As no group income election was available under s. 247 (1) in respect of dividends paid by the Fifth Claimant to the Pirelli parents, throughout the relevant period one or other of two options was taken: either ACT was paid in respect of those dividends or the Fourth Claimant paid ACT on dividends it paid to the Fifth Claimant, in each case no later than 14 days after the quarter day in which quarter the dividend was declared. On 19 occasions the Fifth Claimant paid dividends attracting ACT in a total amount of £20,220,000. Of that amount £15,180,000 was later set off against the MCT of the Pirelli UK subsidiaries, the time between paying ACT and the set off varying between 260 and 810 days. £5,040,000 of ACT was not set off against MCT. The Fourth Claimant on two occasions paid dividends attracting ACT which it paid in July 1997 in a total amount of £2,975,000. That was set off against MCT on dates 352, 444 and 717 days after payment of the ACT.
One other issue, not directly connected with Metallgesellschaft/ Hoechst, has arisen. It relates to the true meaning and application of certain provisions of Council Directive 90/435, known as the Parent and Subsidiary Directive (“the Directive”). In its recitals it was stated that the grouping together of companies of different Member States might be necessary, it was noted that existing tax regimes in Member States differed but were generally less advantageous to groups of companies of different Member States than they were to groups of companies of the same Member State and that cooperation between companies of different Member States was thereby disadvantaged, and it was said that it was necessary to eliminate that disadvantage. It was further recited:
“Whereas it is furthermore necessary, in order to ensure fiscal neutrality, that the profits which a subsidiary distributed to its parent company be exempt from withholding tax.”
Article 1 (1) requires each Member State to apply the Directive to distributions of profits by companies of that State to companies of other Member States of which they are subsidiaries. Article 2 defines “company of a Member State” by a number of criteria including that the company is “subject to one of the following taxes, without the possibility of an option or of being exempt:
….

**********

### REQUIRED ACTIONS
[1] According to the passage on the Pirelli tax claims, how much of the ACT paid by the Fifth Claimant was never set off against MCT?
[2] Write the next part of the passage on the Pirelli tax claims, carrying on from its final sentence.

### DATA SHOWN
**********

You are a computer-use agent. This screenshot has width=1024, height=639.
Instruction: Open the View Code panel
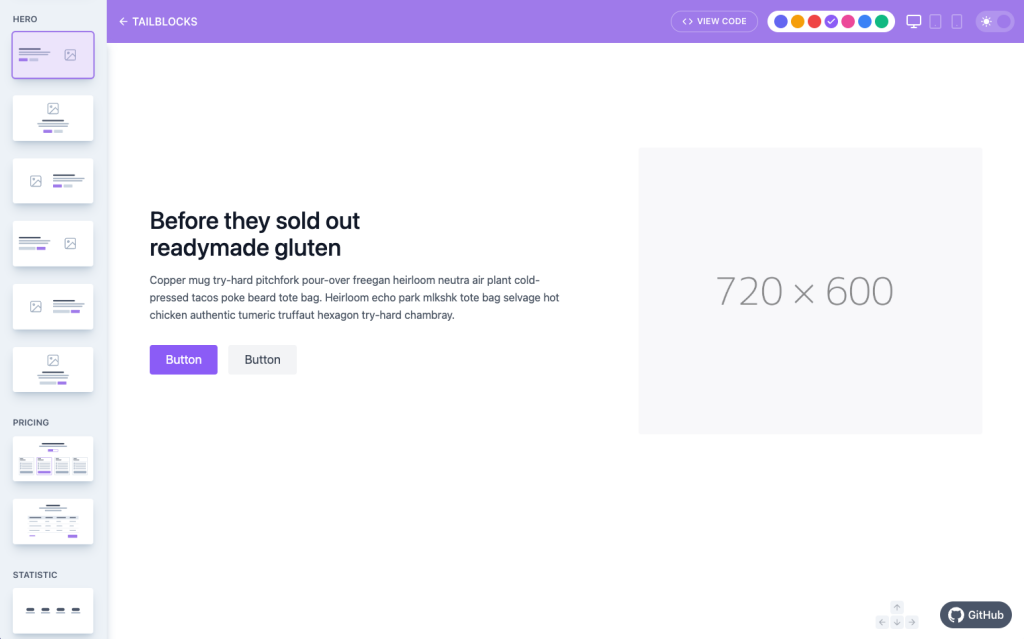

**********

### ANSWERS BY TASK
[1] £5,040,000

[2]
- corporation tax in the United Kingdom …”
By Article 5 (1):
“Profits which a subsidiary distributed to its parent company shall, at least where the latter holds a minimum of 25% of the capital of the subsidiary, be exempt from withholding tax.
Article 7 is in this form:
“1. The term ‘withholding tax’ as used in this Directive shall not cover an advance payment or prepayment (précompte) of corporation tax to the Member State of the subsidiary which is made in connection with a distribution of profits to its parent company.
2. This Directive shall not affect the application of domestic or agreement-based provisions designed to eliminate or lessen economic double taxation of dividends, in particular provisions relating to the payment of tax credits to the recipients of dividends.”
Article 5 of the Directive was considered by the CJEC in Athinaiki Zithopiia v Greek State [2001] ECR I – 6797. The Claimants rely on certain observations of the CJEC on the scope of Article 5 to argue that the ACT paid by the Fourth and Fifth Claimants was a withholding tax which should be refunded. The CIR say that because of the characteristics of a withholding tax identified in the later decision of the CJEC, Océ van der Grinten v CIR [2003] STC 1248, ACT is not a withholding tax. They further say that in any event ACT is a prepayment of corporation tax within the meaning of Article 7.1 of the Directive and so not a withholding tax for the purpose of the Directive.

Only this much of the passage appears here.